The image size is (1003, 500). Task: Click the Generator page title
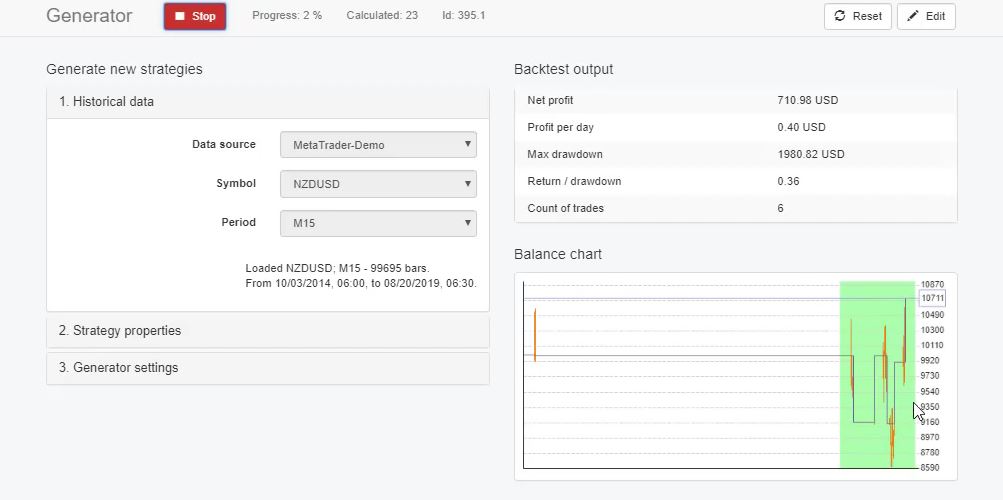[x=89, y=16]

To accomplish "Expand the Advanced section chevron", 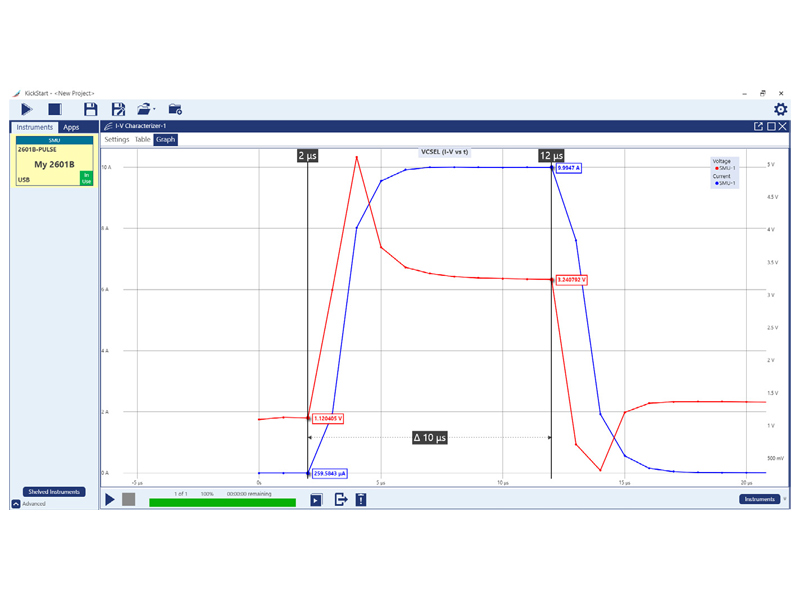I will [16, 504].
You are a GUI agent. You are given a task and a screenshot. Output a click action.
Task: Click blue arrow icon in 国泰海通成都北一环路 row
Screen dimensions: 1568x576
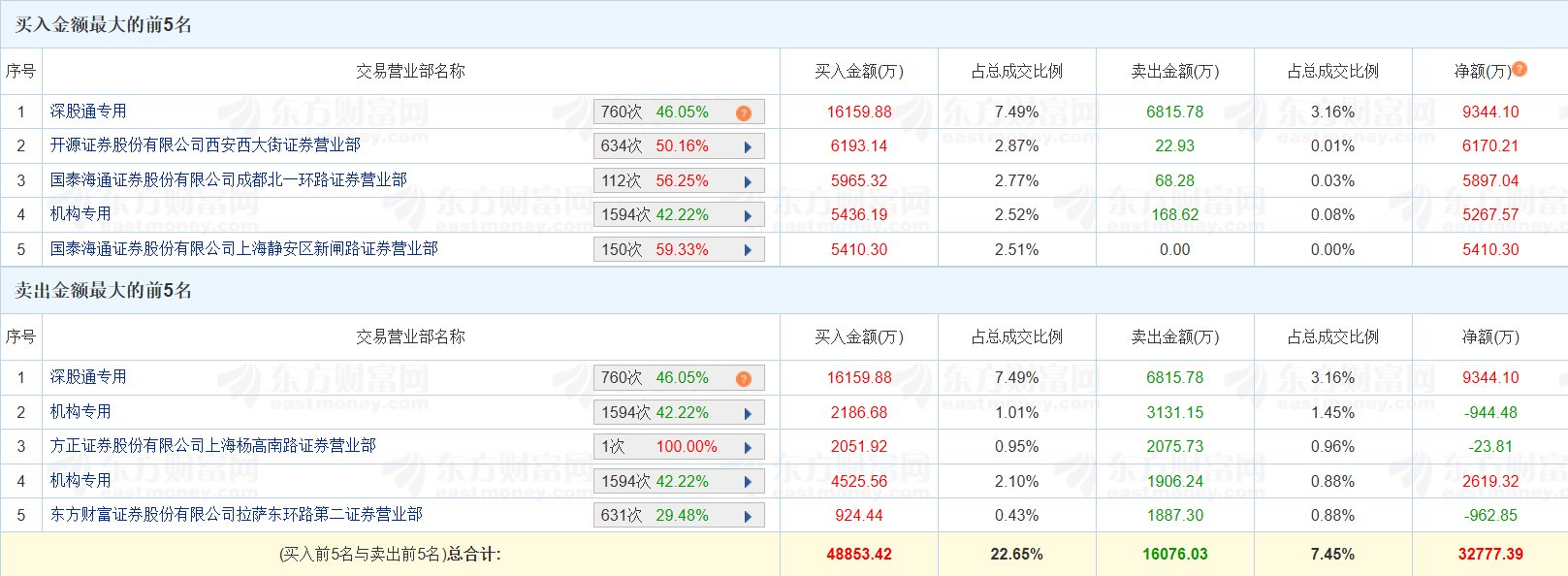point(748,182)
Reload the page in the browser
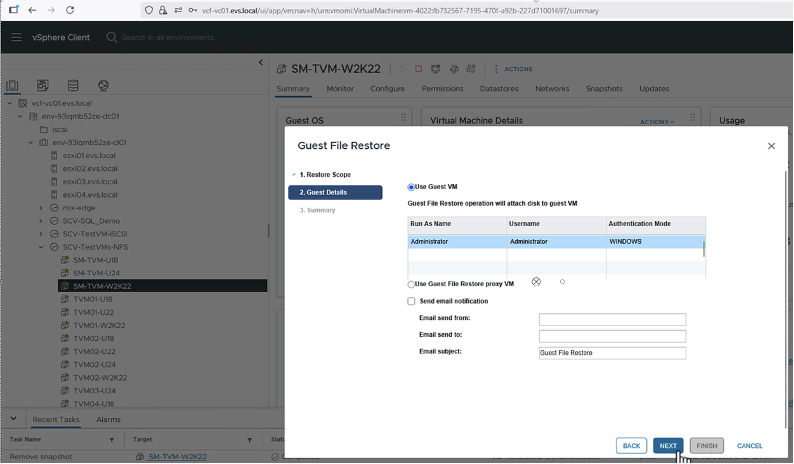The height and width of the screenshot is (464, 794). click(x=70, y=10)
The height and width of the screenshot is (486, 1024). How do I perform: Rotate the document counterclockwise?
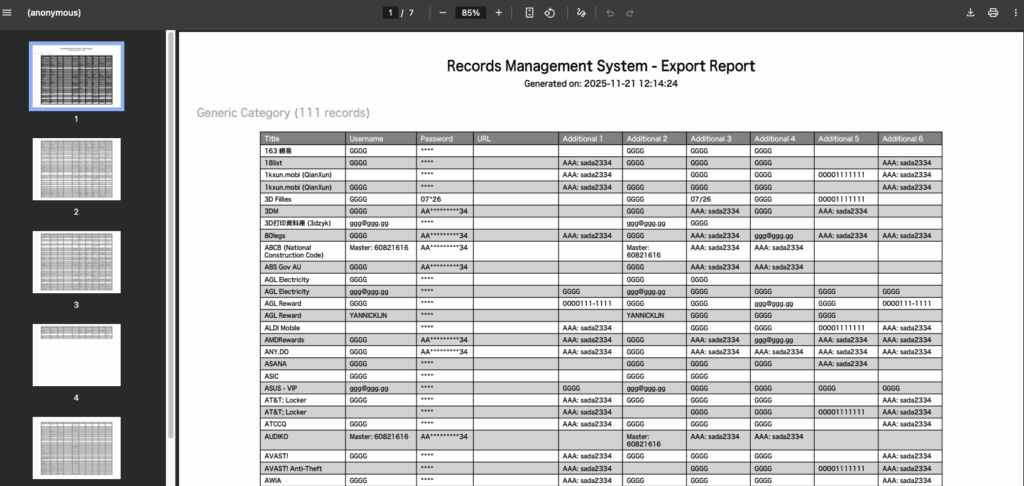coord(549,13)
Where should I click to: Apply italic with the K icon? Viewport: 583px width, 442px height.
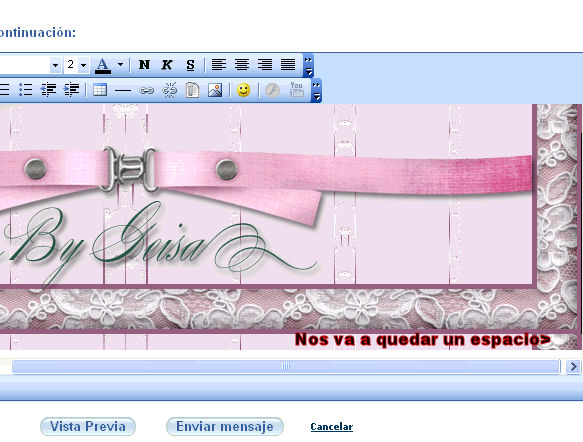pos(167,65)
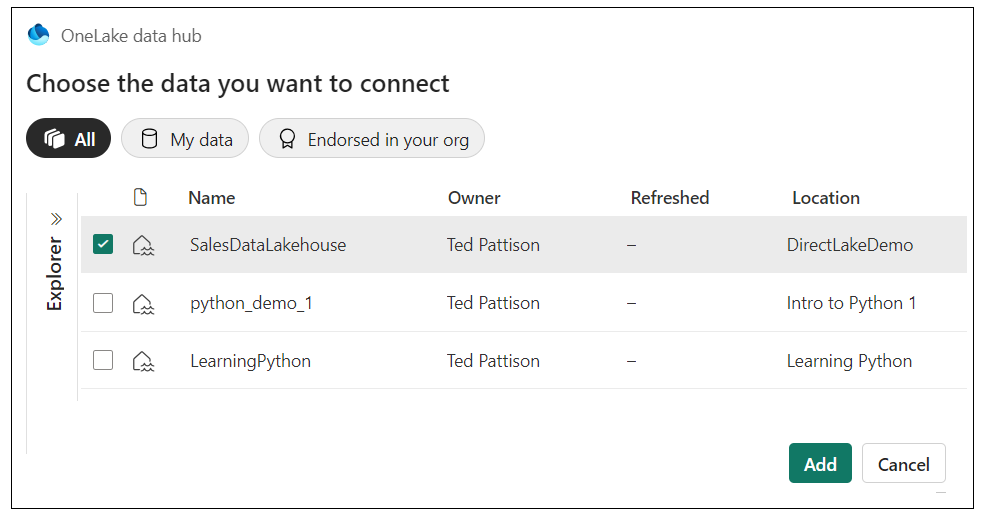984x519 pixels.
Task: Click the cylinder icon in My data
Action: (150, 139)
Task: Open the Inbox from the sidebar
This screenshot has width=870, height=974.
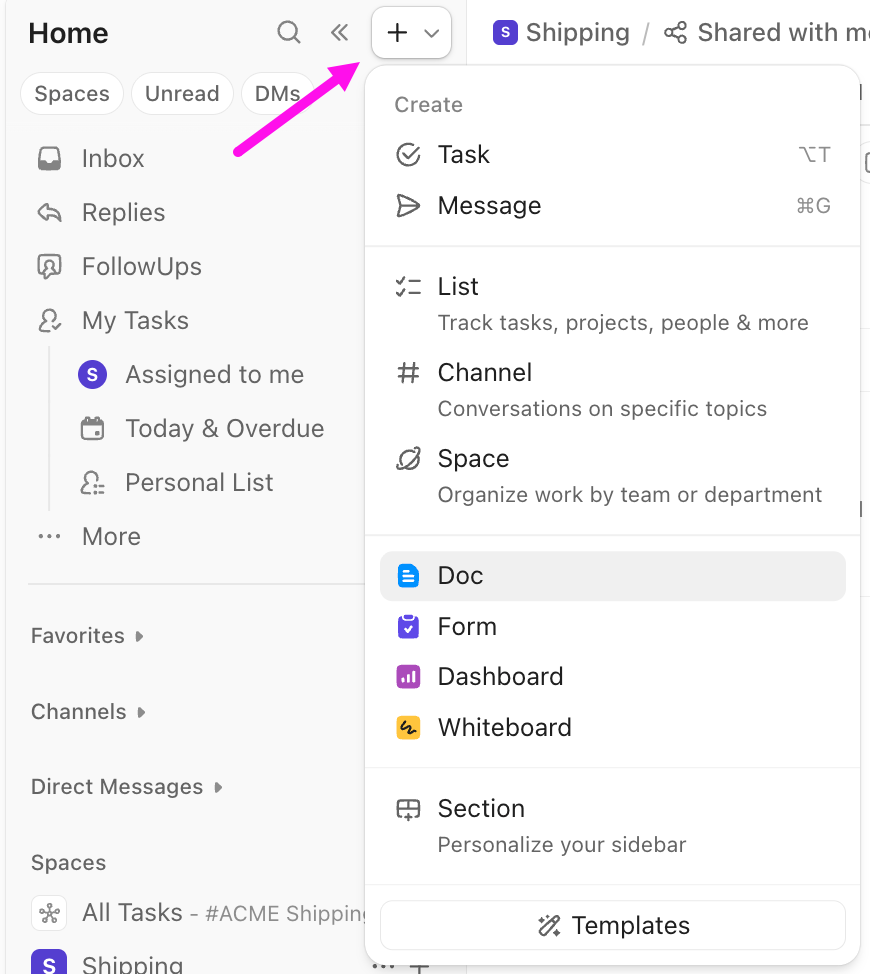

What the exercise asks:
Starting at the line that contains "Task: Click blue arrow icon in 国泰海通成都北一环路 row", write out every line through the end of the entries above exactly, and omit the pictures.

Task output:
Task: Click blue arrow icon in 国泰海通成都北一环路 row
Screen dimensions: 1568x576
point(748,182)
Reload the page in the browser
The height and width of the screenshot is (464, 794). click(x=70, y=10)
The height and width of the screenshot is (486, 1024). How do I perform: Rotate the document counterclockwise?
coord(549,13)
Where should I click to: Apply italic with the K icon? Viewport: 583px width, 442px height.
pos(167,65)
984x519 pixels.
Task: Click the cylinder icon in My data
Action: (150, 139)
Task: Open the Inbox from the sidebar
This screenshot has width=870, height=974.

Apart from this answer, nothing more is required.